LE NGOYANOIS

LE NGOYANOIS

lundi 25 juillet 2011

Maternité de Keur Momar Sarr : Des agents plus malades que les patients


Conditions de travail précaires, salaires misérables, tel est le diagnostic fait par les agents de santé communautaire de Keur Momar Sarr. Mais malgré tout, ils continuent de répondre favorablement aux préoccupations des populations en matière de santé.

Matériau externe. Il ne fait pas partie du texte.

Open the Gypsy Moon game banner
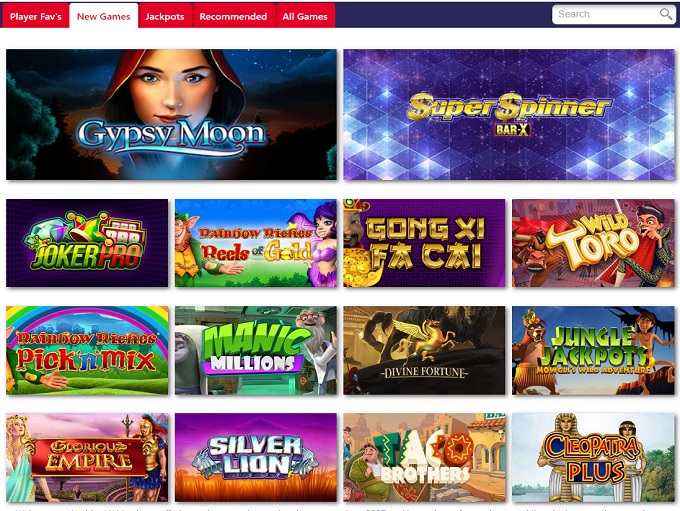This screenshot has width=680, height=511. (171, 115)
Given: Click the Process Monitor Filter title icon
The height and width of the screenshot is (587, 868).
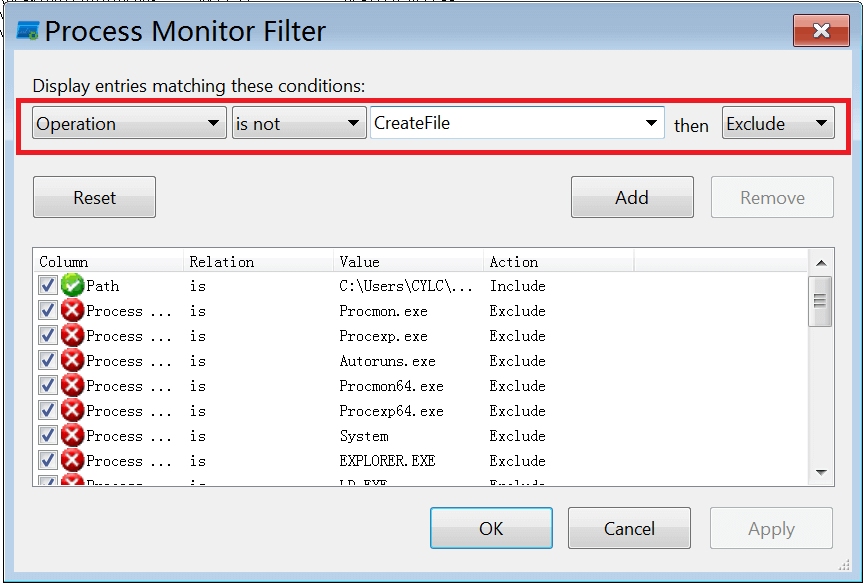Looking at the screenshot, I should coord(27,32).
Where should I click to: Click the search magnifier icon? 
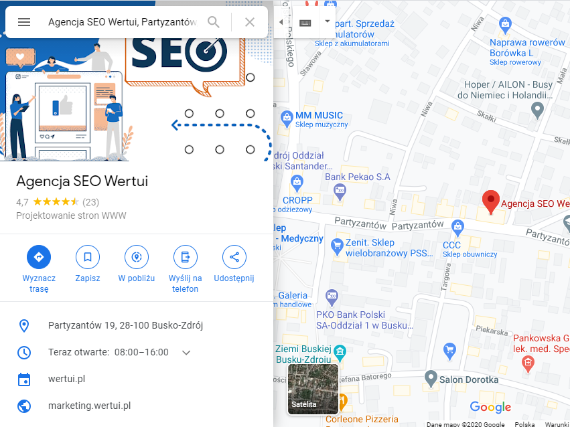213,22
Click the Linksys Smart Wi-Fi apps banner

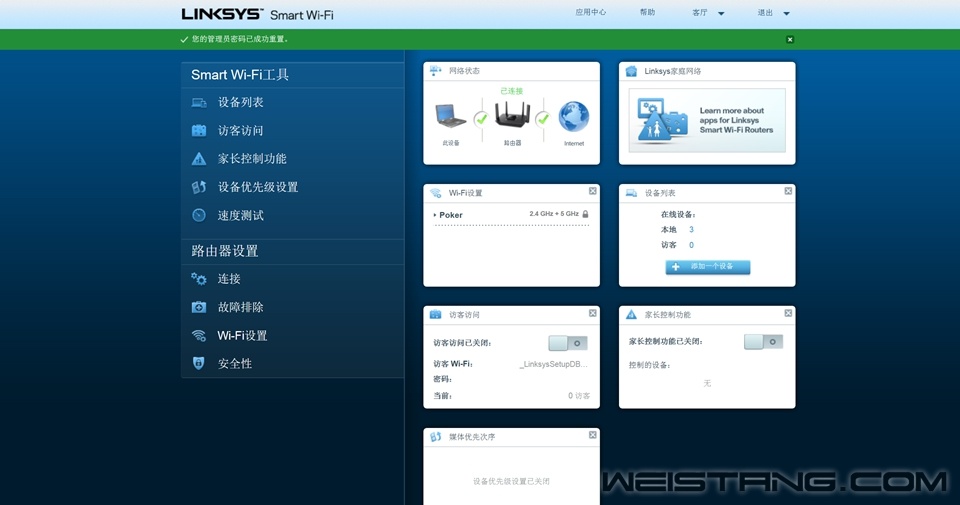tap(707, 119)
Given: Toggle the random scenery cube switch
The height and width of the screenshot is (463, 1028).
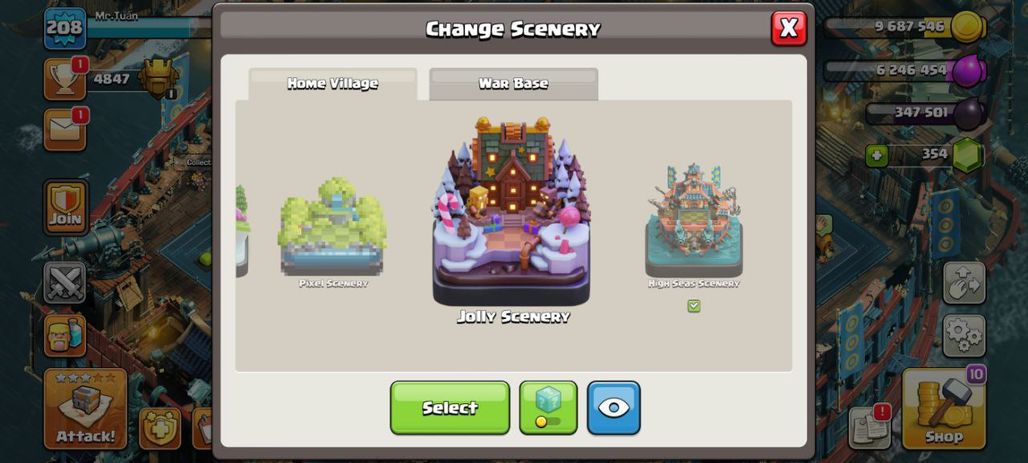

C’est sous un soleil voilé, laissant échapper de temps à autre des rayons plus ou moins piquants que les patients franchissent un en un le seuil de la grande porte du poste de santé de Keur Momar Sarr. Il est 9heures passées.
A l’intérieur, le décor est tout autre. Les patients, assis sous un hangar en chantier, attendent tranquillement d’être appelés à tour de rôle pour consultation. A l’entrée, à droite, un bâtiment vétuste attire notre attention. « C’est ici la maternité », nous apprend un homme au teint noir. Ibrahima, puis que c’est de lui qu’il s’agit est assis sur une chaise placée juste devant le pavillon. Il est le vendeur de tickets de consultation. Avare de parole, il s’explique, « Je n’a pas l’habitude de parler aux journalistes, je vais vous appeler Astou Niang, elle maitrise mieux que moi la maison ».
La voila, Astou, une dame mûre qui ne doit pas éloigner la quarantaine. Très à l’aise dans sa blouse verte, elle nous salue avec un petit sourire qui laisse entrevoir une belle dentition. Ce sourire contraste avec la précarité dans laquelle elle baigne. Apres quelque minutes d’hésitations, elle fait front et confie « Je suis un agent de santé communautaire, je suis là depuis six ans comme matrone ».
Ce poste de santé ne dispose pas de sage femme d’Etat. Les accouchements, les visites prénatales et natales, sont assurées par les agents de santé communautaire. « Nous faisons le même travail que les sages femmes et pourtant, nous ne jouissons ni de respect, ni de considération dans le poste », se désole t- elle.
Astou et ses consœurs dépassent les 8heures de temps travail prévues dans le code du travail. Elles travaillent même les week ends, pire, elles n’ont ni droit d’aller en grève, ni le droit à un congé. « On nous réveillent parfois à des heures très avancées de la nuit avec tous les risques que cela comporte. Nous n’avons pas de vie de famille pour me résumer », s’indigne t- elle. Malgré cette lourde tache, elles perçoivent des salaires misérables. «Mon salaire tourne autour de 30.000 FCFA. Mais il augmente un peu pendant la saison des pluies, période ou on enregistre plus de cas d’épidémie de paludisme », précise Ami Diop sa consœur. Elles sont payées en fonction des recettes de la vente des tickets et des médicaments.
Dans ces recettes, l’infirmier chef de poste y trouve son compte. De même qu’un quota est alloué au fonctionnement du poste. Et c’est le reste de cette somme que le vendeur de tickets et les relais communautaires, comme on les appelle, aussi se partagent.
Ibrahima Diallo, l’infirmier chef de poste reconnait et chante les mérites de ces « braves dames » tout en reconnaissant la misère dans laquelle elles se trouvent. « Nous savons mieux que quiconque qu’il est difficile de travailler sans aucun statut ni plan de carrière, mais la responsabilité ne nous incombe pas. Ce sont les textes qui sont fautifs » lance t – il. Avant de terminer « d’ailleurs, ce point est pris en compte dans notre plateforme revendicative que nous avons déposé au ministère ». Tout en étant plus malade que leurs patients, les ASC (agents de santé communautaire) de Keur Momar bénéficient d’une entière confiance auprès des populations et continuent à exercer fièrement leur métier.